Entries on finding words and elements
..........

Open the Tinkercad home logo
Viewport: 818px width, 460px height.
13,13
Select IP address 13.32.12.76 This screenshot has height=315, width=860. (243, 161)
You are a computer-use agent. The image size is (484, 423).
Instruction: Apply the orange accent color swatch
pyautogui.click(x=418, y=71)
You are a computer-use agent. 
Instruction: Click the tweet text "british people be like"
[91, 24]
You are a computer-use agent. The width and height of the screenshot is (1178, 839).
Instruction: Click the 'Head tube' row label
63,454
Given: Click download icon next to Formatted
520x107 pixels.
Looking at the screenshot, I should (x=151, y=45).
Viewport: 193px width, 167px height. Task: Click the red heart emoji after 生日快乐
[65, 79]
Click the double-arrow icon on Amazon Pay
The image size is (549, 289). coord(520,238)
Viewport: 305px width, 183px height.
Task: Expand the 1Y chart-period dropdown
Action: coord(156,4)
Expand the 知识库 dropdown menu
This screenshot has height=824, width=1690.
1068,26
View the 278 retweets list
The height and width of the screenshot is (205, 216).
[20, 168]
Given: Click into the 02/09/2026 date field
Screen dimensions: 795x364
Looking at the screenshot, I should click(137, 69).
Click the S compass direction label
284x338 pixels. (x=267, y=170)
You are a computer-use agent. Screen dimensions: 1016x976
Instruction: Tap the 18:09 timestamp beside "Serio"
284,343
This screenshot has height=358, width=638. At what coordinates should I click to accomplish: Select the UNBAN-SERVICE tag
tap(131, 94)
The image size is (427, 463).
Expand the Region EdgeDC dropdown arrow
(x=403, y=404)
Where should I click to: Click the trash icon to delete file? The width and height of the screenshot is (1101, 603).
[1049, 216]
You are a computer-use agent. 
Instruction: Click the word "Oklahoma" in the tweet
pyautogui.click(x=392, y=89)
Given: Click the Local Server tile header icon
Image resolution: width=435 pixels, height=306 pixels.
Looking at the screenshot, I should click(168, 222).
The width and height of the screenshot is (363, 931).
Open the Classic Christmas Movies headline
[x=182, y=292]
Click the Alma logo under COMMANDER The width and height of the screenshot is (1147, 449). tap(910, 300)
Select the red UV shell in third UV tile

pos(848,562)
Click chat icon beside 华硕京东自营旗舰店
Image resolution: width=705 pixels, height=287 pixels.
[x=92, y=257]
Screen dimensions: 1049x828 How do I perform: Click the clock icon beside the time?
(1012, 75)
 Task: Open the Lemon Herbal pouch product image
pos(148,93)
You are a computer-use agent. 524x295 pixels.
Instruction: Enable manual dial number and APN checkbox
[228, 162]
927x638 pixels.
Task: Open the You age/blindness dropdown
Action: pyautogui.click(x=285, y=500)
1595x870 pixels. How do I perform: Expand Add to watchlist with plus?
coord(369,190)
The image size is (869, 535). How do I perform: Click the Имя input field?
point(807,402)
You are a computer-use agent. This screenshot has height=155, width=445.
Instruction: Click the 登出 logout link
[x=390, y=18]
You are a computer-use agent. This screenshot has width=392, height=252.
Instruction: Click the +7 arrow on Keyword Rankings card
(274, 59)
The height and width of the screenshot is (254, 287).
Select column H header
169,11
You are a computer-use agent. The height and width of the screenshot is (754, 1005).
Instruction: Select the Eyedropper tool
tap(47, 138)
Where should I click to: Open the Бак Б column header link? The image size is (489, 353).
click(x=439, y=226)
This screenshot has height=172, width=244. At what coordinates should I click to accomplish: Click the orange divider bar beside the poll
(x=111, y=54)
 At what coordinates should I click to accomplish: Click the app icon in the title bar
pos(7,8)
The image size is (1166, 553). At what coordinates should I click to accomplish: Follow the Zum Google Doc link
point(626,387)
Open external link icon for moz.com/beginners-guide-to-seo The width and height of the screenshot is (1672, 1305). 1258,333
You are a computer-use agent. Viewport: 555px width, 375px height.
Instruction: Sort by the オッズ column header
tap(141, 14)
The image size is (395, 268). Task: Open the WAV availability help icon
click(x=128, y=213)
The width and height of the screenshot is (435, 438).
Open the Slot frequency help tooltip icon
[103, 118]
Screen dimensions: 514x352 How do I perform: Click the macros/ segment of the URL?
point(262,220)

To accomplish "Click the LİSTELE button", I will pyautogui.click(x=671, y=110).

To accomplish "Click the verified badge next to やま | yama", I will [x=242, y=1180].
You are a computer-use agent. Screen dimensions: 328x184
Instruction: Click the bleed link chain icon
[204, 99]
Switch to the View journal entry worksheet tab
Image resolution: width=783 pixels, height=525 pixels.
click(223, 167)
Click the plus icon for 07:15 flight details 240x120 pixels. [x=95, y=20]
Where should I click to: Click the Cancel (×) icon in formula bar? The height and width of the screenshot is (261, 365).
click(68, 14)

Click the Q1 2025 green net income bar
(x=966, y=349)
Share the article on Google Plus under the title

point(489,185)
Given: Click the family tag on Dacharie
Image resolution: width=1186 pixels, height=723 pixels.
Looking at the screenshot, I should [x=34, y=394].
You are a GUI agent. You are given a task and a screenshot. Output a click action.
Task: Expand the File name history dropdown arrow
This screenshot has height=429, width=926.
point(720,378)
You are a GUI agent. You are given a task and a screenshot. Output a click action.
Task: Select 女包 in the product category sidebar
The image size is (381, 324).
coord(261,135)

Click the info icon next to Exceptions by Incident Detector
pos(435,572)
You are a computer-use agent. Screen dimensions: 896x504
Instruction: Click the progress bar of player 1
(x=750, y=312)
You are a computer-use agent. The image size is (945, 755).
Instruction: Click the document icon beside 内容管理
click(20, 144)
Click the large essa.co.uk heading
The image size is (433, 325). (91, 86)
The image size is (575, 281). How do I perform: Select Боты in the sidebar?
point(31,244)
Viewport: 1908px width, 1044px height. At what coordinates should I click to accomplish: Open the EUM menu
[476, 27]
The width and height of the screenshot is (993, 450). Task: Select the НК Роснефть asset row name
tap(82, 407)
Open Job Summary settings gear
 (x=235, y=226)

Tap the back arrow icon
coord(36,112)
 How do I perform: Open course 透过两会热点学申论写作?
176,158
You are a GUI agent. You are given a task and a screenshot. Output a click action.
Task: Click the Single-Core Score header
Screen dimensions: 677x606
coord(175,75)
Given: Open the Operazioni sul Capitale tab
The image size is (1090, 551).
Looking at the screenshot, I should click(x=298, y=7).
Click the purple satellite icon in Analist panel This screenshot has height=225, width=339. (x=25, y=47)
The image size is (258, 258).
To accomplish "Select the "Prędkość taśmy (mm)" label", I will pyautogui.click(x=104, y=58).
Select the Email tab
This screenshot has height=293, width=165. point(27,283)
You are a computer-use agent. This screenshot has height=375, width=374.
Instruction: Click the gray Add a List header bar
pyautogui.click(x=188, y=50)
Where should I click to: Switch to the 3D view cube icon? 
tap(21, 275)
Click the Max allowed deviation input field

..........

▶ [WHAT NEEDS TO BE DONE] Copy everything from the line containing "This screenshot has height=172, width=244." down to the line containing "tap(141, 14)", requests included, but increase every click coordinate in the answers by 58.

▶ [WORKED SOLUTION]
This screenshot has height=172, width=244. At what coordinates should I click to accomplish: Click the orange divider bar beside the poll
(x=169, y=112)
 At what coordinates should I click to accomplish: Click the app icon in the title bar
pos(65,66)
The image size is (1166, 553). At what coordinates should I click to accomplish: Follow the Zum Google Doc link
point(684,445)
Open external link icon for moz.com/beginners-guide-to-seo The width and height of the screenshot is (1672, 1305). 1316,391
You are a computer-use agent. Viewport: 555px width, 375px height.
Instruction: Sort by the オッズ column header
tap(199, 72)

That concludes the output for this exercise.